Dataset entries

Segment Open

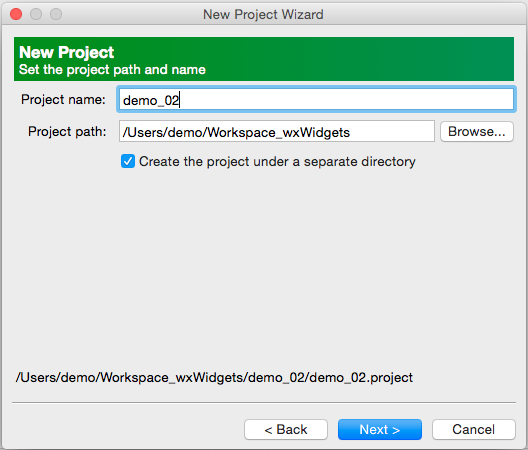Click the horizontal separator line above the buttons

point(264,402)
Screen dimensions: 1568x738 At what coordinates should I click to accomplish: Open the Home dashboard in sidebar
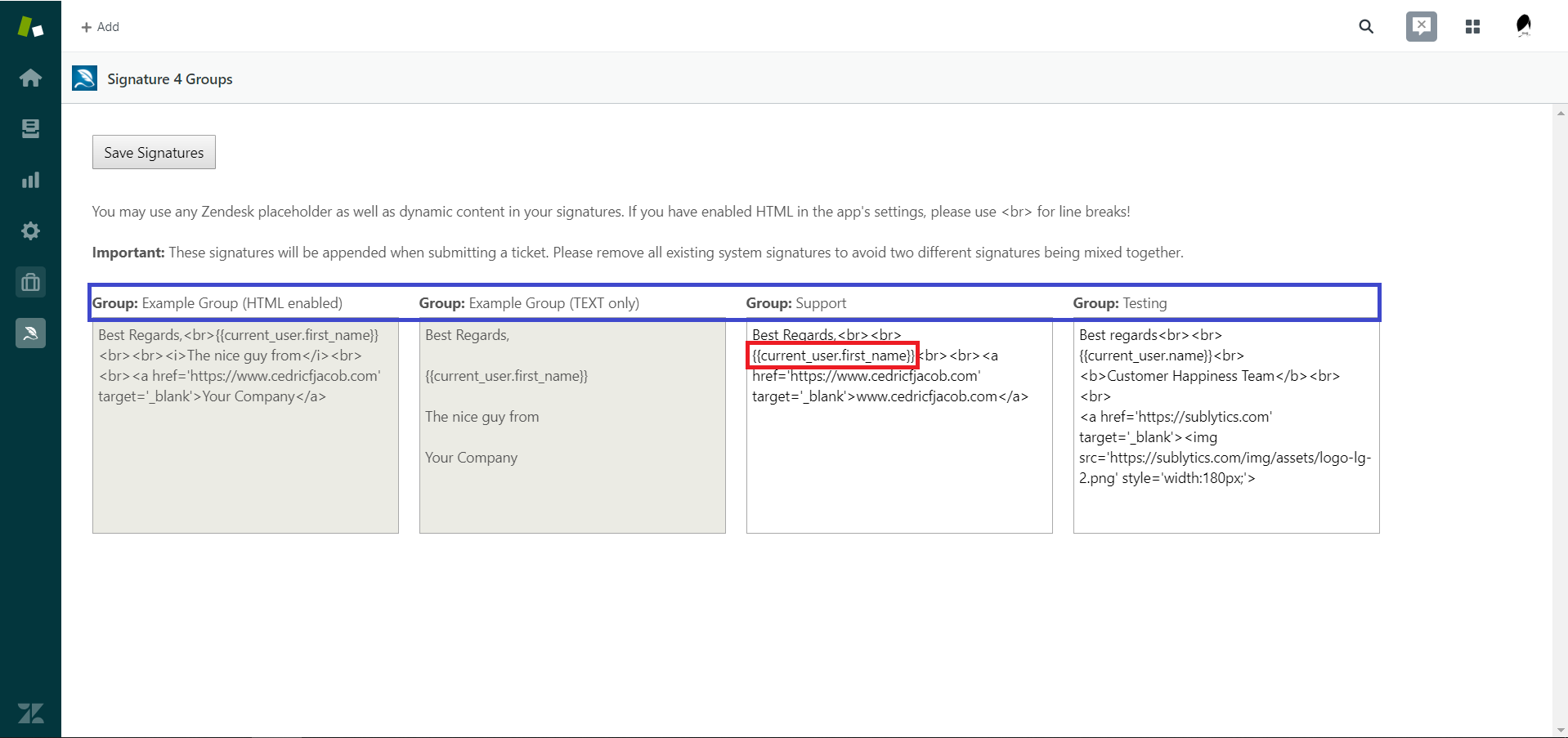pyautogui.click(x=30, y=78)
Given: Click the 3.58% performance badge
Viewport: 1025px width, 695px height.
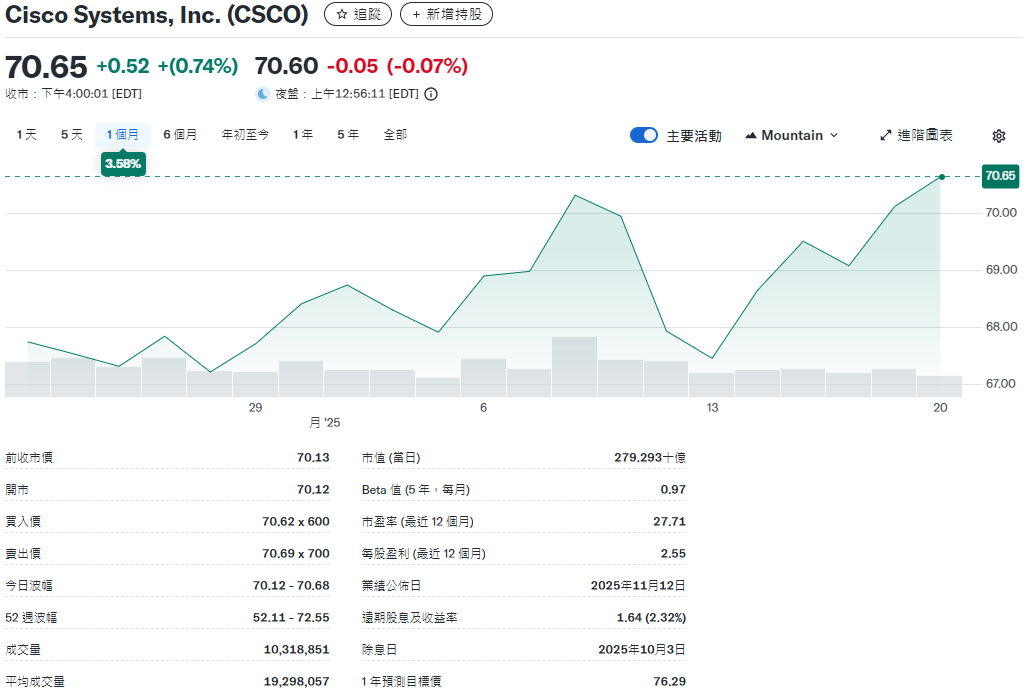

Segment Closed

§ **WORK TASK**
Transcription of the lines from the one with "Screen dimensions: 1568x738" through the end of the entries is required, exact and with no pictures.

§ **ANSWER SPACE**
Screen dimensions: 1568x738 At what coordinates should I click to accomplish: Open the Home dashboard in sidebar
pyautogui.click(x=30, y=78)
Given: Click the 3.58% performance badge
Viewport: 1025px width, 695px height.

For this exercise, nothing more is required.